In a game that won't go down in the annals of Great Homecomings for Dick Motta, Danny Ainge and Greg Kite, the Jazz outlasted the Sacramento Kings last night in the Salt Palace, 110-106.
First of all, Motta, Ainge and Kite all proved that you can come home again. When the game began, there was Motta, at the head of the Sacramento bench. He's the Kings' head coach. And there were Ainge and Kite, in the Kings' starting lineup.But they quickly demonstrated that you can soon wear out your welcome. When the game ended, Ainge was already on the way back to his hotel room at the Marriott, Motta was sitting on a chair in the Kings' locker room, and Kite was on the end of the Kings' bench, exiled there following his fifth personal foul and ensuing technical foul.
This was not a good night if you once played or coached college ball in the state.
Motta got two technicals and was outta there.
Ainge got one technical and was ejected for fighting, or at least giving it the old college try.
Kite got one technical.
And just to show that the discrimination knew no team barriers, Phil Johnson, the Jazz assistant coach, got one technical.
Motta and Johnson, of course, coached at Weber State, and Ainge and Kite played at Brigham Young.
At least they weren't totally unaccustomed to such treatment in Salt Lake City. University of Utah fans in the crowd were not exactly appalled at the turn of events, particularly in the cases of Ainge and Kite.
A referee named Bill Oakes assessed all of the above-mentioned T's, causing a lot of people to wonder not so much if he went to Utah, but when.
Ainge's ejection came at the end of the first quarter after he charged the Jazz's Delaney Rudd after Rudd pushed Ainge. Ainge never got to Rudd. A number of much calmer bodies intervened between the two players, and a hockey game was averted.
But Ainge still had his mouth, which he directed in the attention of Oakes, who, on this night anyway, was in roughly the same humor as Annie Wilkes on a bad day. He wore an expression that said, "You don't want to make me mad again, do you?" all evening long, and not only did he give Ainge and Rudd their early exits, but he foiled a resolution of Motta's.
When Motta came out of a two-year retirement to take the Kings' job last month, he vowed his technical-getting days were over.
But when he entered the court to restore calm after the Ainge-Rudd non-fight, he became agitated over Oakes' attitude.
"It disturbs me when the referee starts to lecture my players," said Motta. "They have supreme control with the whistle. If they can't control things with that, then they've lost control of the game."
So Motta lectured Oakes, and Oakes told Motta that qualified for a T, and a few minutes later, after more conversational exchanges, he stopped the game long enough to tell Motta that he could just keep on walking, and don't stop until he ran into something that looked like a shower.
That left Kite as the lone Homecoming King, and wouldn't you know it, every time Kite tried to put a double-leg takedown or scissors-head lock on Malone, there was Oakes, blowing his whistle.
Finally, after getting to play only 21 minutes because of his foul problems, Kite - remembered as a Texas gentleman from his BYU days - had had just about enough, and he told Oakes so.
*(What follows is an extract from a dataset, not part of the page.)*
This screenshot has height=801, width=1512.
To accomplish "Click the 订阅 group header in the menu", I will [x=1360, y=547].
He got his technical and almost got another, which would have allowed him to leave the gym and join Motta and Ainge, who were in the Jazz's tape room, watching the game on TV.
Also there in the TV room was Rudd. There were no incidents, and the three, having developed a certain lifeboat mentality, got along quite well.
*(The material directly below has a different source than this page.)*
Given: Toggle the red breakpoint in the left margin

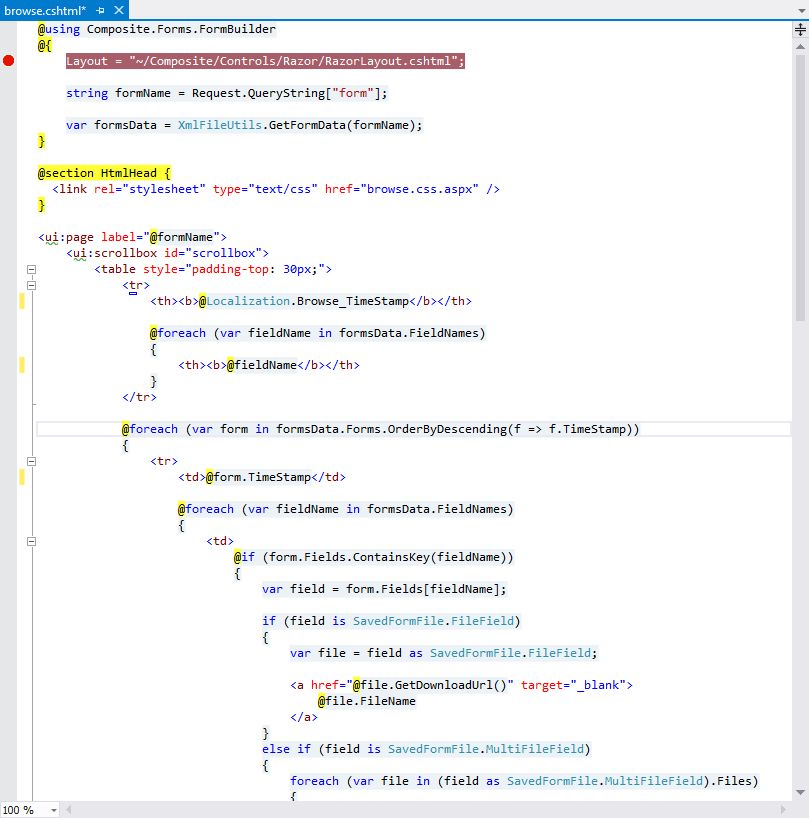Looking at the screenshot, I should (8, 60).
Meanwhile, the Kings not in exile were surprisingly buoyed by all this adversity. A team with a 2-20 road record coming into the game wasn't used to being treated like a motorcycle gang. They took it as a compliment and kept the Jazz at bay almost till the end - almost being the key word.
The Jazz led by two, 108-106, and had the ball. There were 26 seconds left in the game and 24 seconds on the shot clock. If the Kings could force a Jazz miss, they could get the ball and have a chance to tie or win.
But with the shot clock down to four seconds and the game clock at six, the Kings were whistled with yet another technical foul - this time for an illegal defense violation.
Down at the Kings bench, assistant coach Herman Kull yelled out an obscenity, complaining it was a lousy call. Which it was, considering the circumstances. Oakes didn't hear him, however, and the interim coach did not get a technical, which didn't matter, since John Stockton's successful free throw gave the Jazz the four-point margin that was plenty for the win.
"Well, yes, from our perspective it seemed like every call was against us," said Kite afterward. "I guess we could say we got robbed, but we could also say we blew it. We had the chance to win this thing."